Marshall Spector Archive
1966 – 1968
Catalogue No: AUDio004
Label: Reel Torque
Release Date: 2017
Format: Cassette + Pack of 16 Death Cards
Pro-duped tape with silver on-body print. Includes 16 individual death card designs, housed in hand-stamped manilla box. Edition of 128 copies.
The material on this cassette was selected by AUDINT from the archives of former member Marshall Spector. After a chance meeting with founder of the First Earth Battalion Jim Channon in a Berkley coffee shop in 1965, Spector co-opted the bio-acoustic techniques of AUDINT’s Nguyễn Văn Phong and the tape experiments of the research unit’s Magdalena Parker. Having left AUDINT for the promise of a position backed by the resources of US government in Vietnam, Spector played a crucial role in training the 6th PSYOP Batallon and special units of the US Navy; his most telling contribution happening during the formulation of the infamous audio harassment tactics of the Urban Funk Campaign.

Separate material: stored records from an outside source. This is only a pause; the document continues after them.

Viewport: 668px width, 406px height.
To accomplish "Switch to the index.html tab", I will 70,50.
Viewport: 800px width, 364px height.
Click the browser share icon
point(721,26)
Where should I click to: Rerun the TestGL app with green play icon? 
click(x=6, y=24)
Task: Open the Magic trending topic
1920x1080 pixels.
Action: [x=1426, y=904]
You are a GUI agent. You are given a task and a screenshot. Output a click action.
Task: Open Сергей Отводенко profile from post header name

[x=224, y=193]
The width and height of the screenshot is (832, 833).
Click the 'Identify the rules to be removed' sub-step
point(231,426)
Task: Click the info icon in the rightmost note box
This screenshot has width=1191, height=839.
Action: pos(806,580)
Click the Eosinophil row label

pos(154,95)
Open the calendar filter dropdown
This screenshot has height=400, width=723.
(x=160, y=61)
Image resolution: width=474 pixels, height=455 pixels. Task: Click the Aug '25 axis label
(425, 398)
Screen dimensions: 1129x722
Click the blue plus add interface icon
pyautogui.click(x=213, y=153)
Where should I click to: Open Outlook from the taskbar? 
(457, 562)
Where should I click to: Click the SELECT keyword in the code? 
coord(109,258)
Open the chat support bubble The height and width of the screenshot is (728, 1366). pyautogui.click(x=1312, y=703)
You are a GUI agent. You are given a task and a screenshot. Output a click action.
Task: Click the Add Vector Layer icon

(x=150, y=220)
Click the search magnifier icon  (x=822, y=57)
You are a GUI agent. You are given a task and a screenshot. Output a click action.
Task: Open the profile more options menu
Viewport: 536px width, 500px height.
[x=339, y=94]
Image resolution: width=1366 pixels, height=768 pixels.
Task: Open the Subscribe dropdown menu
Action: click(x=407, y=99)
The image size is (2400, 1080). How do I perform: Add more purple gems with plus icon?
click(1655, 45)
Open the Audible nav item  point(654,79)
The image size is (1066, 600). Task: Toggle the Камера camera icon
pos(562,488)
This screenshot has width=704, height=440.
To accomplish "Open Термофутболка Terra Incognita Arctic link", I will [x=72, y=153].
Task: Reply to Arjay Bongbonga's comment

Opting to chase a recurrent, bombastic dream of holding a rock concert in the jungle, Spector leaves AUDINT feeling betrayed, and yet illicitly keeps them updated on his experiments by posting back extracts from his ‘sonic assault’ research. The tape contains material recorded between 1966-68 on high fidelity recording equipment, that at the time, was only available to the US military. Side A, features his low frequency experiments on animals carried out around the Mekong Delta. Side B, features excerpts from the ’Wandering Soul’ tapes and recordings of their deployment into the jungle canopy from helicopter-mounted loudspeakers often referred to as ‘Curdlers’ or ‘People Repellers’.
These ‘Wandering Soul’ or ‘Ghost’ tapes were composed of montages of local music and folklore, tapping into Buddhist belief systems regarding the afterlife, cries and wails emanating from the souls of dead comrades who had failed to find the peace of a proper burial, spliced with Western music and sound effects. In practice, the deployment of these tapes rather than inducing surrender, proved provocative for the Vietcong, drawing unfriendly fire. The death cards in the boxset are copies of the designs that Spector would come up with for troops on and under the ground. Given that the ‘Wandering Soul’ recordings also penetrated the earth itself, with reports that VC hiding out in the labyrinthine underground tunnels could still hear it, the cards became the visual aspect of the US military’s cultural warfare, which was literally the sound and vision of hell on earth.